=== Begin Enclosure ===

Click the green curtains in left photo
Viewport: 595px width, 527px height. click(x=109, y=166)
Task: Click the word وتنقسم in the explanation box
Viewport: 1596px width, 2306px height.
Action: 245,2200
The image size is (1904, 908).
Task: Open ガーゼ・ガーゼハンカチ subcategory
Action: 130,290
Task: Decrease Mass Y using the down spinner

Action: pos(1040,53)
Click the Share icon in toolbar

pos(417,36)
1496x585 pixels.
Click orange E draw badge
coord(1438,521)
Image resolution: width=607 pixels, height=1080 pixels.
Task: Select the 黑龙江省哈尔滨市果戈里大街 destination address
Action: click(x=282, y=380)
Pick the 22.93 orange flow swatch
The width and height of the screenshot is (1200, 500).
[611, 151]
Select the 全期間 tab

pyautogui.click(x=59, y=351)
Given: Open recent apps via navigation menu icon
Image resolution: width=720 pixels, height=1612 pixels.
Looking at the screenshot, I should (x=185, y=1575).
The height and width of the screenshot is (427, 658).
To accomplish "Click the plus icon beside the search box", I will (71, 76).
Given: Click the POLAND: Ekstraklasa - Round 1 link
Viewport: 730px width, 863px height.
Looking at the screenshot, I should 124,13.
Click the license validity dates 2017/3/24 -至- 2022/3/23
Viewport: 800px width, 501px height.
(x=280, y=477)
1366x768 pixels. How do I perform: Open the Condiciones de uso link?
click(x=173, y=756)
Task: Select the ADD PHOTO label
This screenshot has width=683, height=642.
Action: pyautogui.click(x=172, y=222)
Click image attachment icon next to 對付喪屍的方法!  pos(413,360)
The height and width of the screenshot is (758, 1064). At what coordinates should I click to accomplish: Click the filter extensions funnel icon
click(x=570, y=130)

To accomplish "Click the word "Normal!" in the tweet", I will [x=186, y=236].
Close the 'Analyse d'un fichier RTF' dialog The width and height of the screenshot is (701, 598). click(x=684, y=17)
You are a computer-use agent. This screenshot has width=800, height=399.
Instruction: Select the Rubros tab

=== End Enclosure ===

Exercise brief ▸
Throughout the data above, find each line that includes the string "Given"; state only how many there are.

Exercise response ▸
2